Voltaire wrote that one great use of words is to hide our thoughts.

I remembered this when Grant Robertson said the tax working group would improve “fairness” in the tax system. I don’t mean to suggest the Minister was dissembling or concealing some ulterior purpose. While fairness is part of the New Zealand kaupapa, literal “fairness” is however an unhelpful word. What does it mean?

Let me illustrate with reference to three traditional models of fairness; equality of outcome, equality of opportunity, and social justice for those in need. Each produces different results.

Let’s use the Rugby World Cup as the common denominator.

An apologist for equality of outcome would argue that fairness prevails when everything is shared equally. 

So the Rugby World Cup should be awarded to each country, say in alphabetical order, over successive years. With a sixteen team competition, each of the 16 competing nations would be the world champion once every 64 years. Be patient Zimbabwe.

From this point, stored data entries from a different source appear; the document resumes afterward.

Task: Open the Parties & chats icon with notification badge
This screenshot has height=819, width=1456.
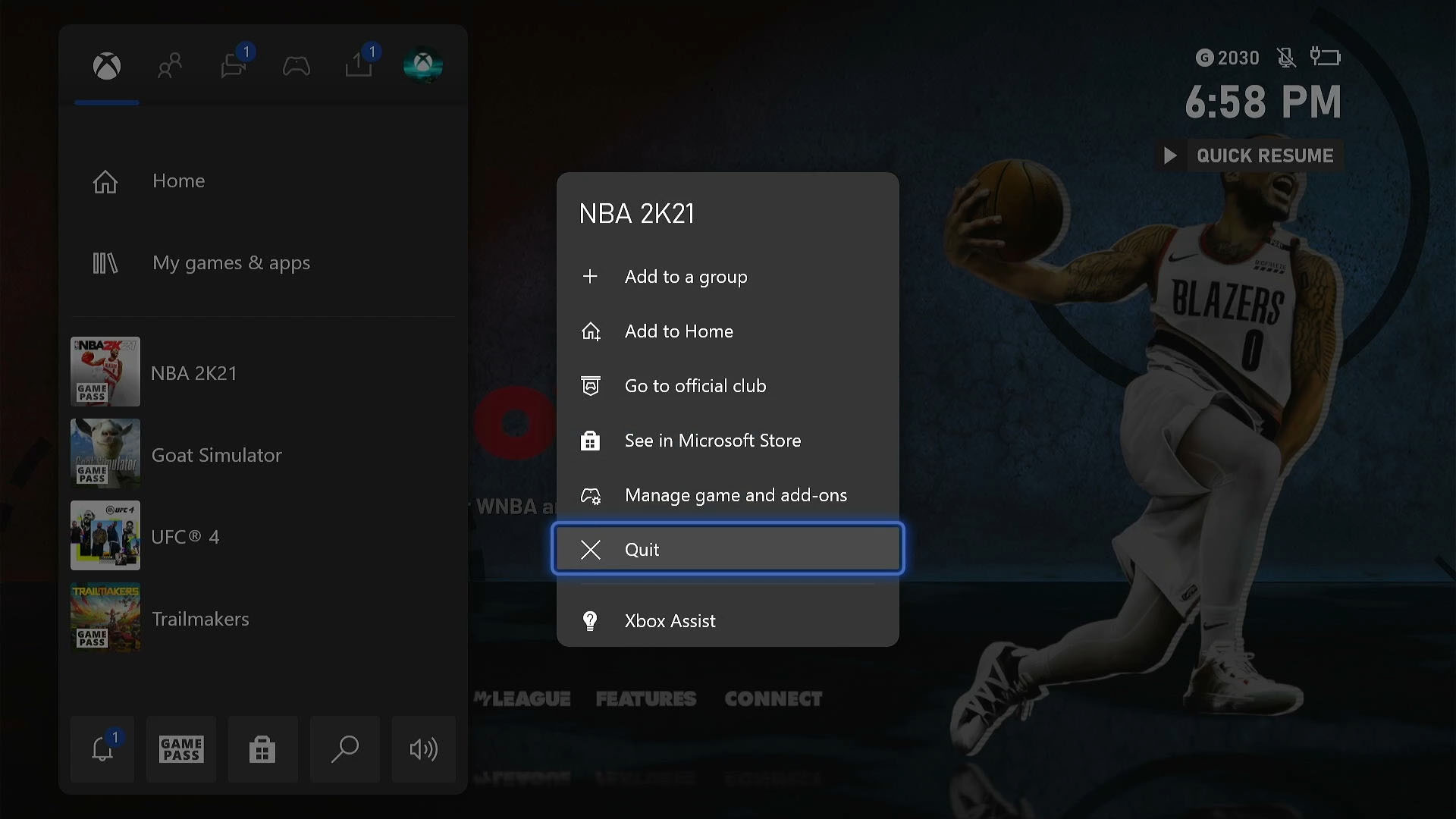Action: [233, 65]
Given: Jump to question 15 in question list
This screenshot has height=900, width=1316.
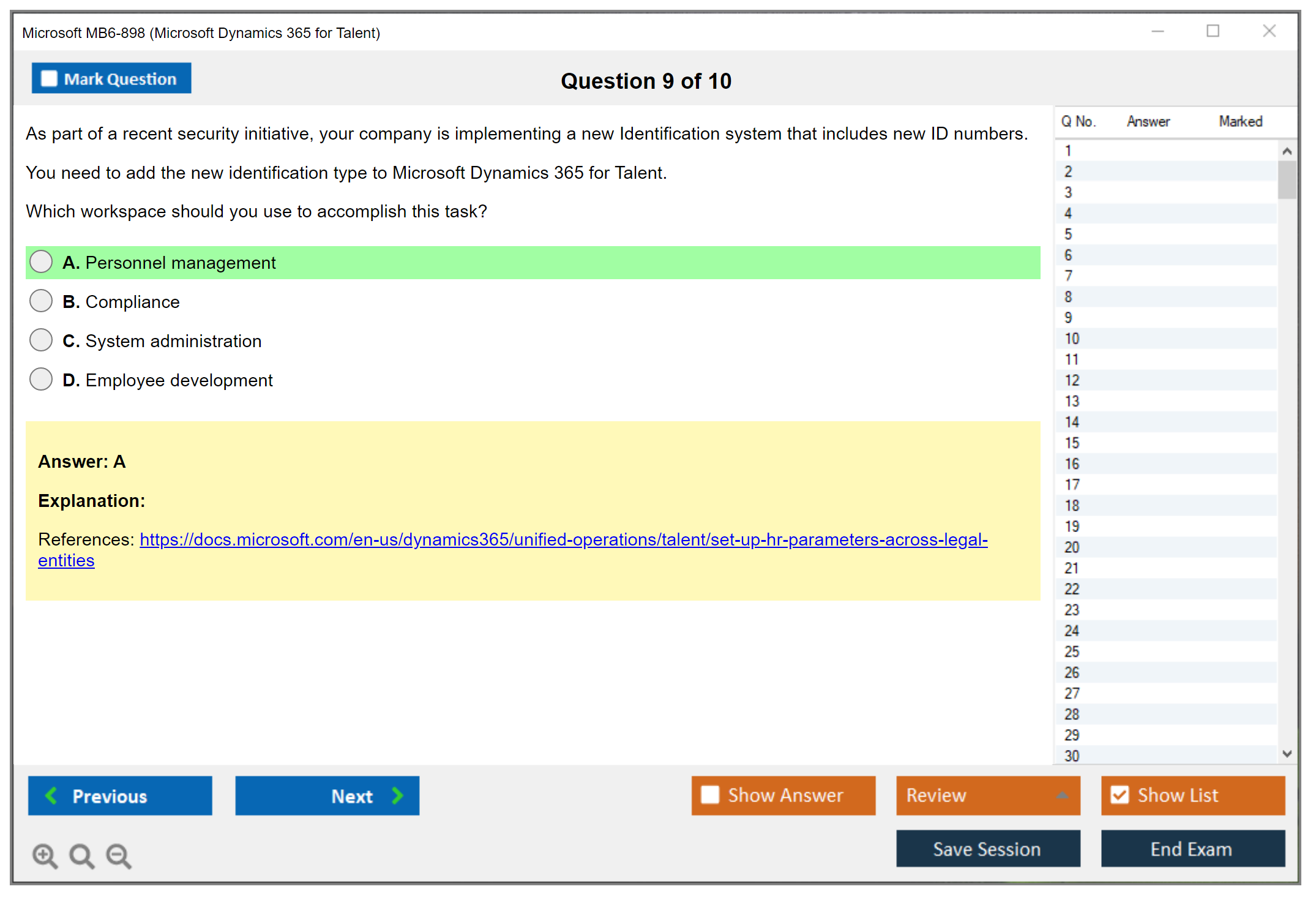Looking at the screenshot, I should [x=1072, y=443].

This would be an absolute delight for Wales for whom world cup victory is oxymoronic. So too for Scotland, where more people think fondly of the English than play rugby.

A proponent of equality of opportunity would argue that on a level playing field the trophy belongs fairly to those who best use their resources and are smarter and harder working.

Alas, in rugby as in life, the field is seldom level. Under this approach the trophy would go to the wealthy (think England), the lucky (think France and Wayne Barnes), the unscrupulous (think Suzy the waitress) and the unnaturally endowed (think All Blacks).

A believer in social justice would argue that fairness requires the trophy to go where the need is highest. It is only fair that we look after the least fortunate first. This would benefit the Pacific Islands who survive on the occasional crumb from the rich rugby nations, the Italians who play with passion and little else, and the French who have to decide on match day which team turns up.

The moral? Pick your preferred type of fairness to pick your winner.

Let us hope the tax working group picks its type of fairness with care, clarity and explanation. Taxpayers deserve no less and fairness demands it.